But Billy shook his head and backed away.

“You shave three times a week,” she urged. “That's forty-five cents. Call it half a dollar, and there are fifty-two weeks in the year. Twenty-six dollars a year just for shaving. Come on, dear, and try it. Lots of men swear by it.”

He shook his head mutinously, and the cloudy deeps of his eyes grew more cloudy. She loved that sullen handsomeness that made him look so boyish, and, laughing and kissing him, she forced him into a chair, got off his coat, and unbuttoned shirt and undershirt and turned them in.

Threatening him with, “If you open your mouth to kick I'll shove it in,” she coated his face with lather.

“Wait a minute,” she checked him, as he reached desperately for the razor. “I've been watching the barbers from the sidewalk. This is what they do after the lather is on.”

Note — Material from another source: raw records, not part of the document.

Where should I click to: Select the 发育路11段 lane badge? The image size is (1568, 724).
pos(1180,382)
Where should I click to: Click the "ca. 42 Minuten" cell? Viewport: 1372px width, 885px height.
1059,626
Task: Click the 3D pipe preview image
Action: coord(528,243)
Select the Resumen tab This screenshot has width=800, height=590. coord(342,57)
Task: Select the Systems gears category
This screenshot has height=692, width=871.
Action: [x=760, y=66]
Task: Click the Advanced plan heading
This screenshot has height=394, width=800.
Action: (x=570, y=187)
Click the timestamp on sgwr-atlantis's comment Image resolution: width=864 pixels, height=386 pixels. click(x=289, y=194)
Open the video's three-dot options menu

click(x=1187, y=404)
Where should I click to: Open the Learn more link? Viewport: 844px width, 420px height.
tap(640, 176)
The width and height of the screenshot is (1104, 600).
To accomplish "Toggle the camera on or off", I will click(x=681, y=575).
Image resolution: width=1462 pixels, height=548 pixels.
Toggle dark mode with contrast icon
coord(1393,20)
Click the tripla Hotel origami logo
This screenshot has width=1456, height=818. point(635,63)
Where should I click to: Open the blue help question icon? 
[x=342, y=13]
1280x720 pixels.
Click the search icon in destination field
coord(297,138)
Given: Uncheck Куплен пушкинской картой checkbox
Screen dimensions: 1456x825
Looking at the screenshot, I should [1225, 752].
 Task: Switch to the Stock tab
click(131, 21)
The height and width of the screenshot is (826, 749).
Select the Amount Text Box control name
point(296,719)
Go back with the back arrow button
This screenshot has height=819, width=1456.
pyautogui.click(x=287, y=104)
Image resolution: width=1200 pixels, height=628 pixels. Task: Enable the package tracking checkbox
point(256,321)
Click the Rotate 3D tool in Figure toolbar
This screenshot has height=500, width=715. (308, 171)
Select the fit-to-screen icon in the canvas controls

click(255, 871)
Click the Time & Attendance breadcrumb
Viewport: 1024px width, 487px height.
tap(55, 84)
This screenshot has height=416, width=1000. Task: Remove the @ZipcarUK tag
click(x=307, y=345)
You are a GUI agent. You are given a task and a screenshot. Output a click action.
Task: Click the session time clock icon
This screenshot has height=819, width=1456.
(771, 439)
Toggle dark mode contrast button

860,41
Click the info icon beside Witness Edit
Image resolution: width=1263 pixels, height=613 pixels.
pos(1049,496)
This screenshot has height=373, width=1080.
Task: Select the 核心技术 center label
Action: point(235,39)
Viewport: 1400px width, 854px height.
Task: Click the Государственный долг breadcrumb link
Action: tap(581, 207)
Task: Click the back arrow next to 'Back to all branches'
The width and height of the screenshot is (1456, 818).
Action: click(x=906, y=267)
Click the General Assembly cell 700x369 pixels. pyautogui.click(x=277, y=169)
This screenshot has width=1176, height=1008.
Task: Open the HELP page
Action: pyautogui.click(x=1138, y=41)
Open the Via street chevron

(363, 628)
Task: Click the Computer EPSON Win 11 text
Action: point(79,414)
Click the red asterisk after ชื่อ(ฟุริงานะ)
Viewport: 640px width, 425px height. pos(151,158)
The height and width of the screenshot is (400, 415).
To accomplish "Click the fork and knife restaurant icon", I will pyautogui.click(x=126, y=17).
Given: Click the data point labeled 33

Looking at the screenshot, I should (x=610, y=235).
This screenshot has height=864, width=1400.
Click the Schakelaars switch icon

And thereupon she proceeded to rub the lather in with her fingers.

“There,” she said, when she had coated his face a second time. “You're ready to begin. Only remember, I'm not always going to do this for you. I'm just breaking you in, you see.”

With great outward show of rebellion, half genuine, half facetious, he made several tentative scrapes with the razor. He winced violently, and violently exclaimed:

“Holy jumping Jehosaphat!”

He examined his face in the glass, and a streak of blood showed in the midst of the lather.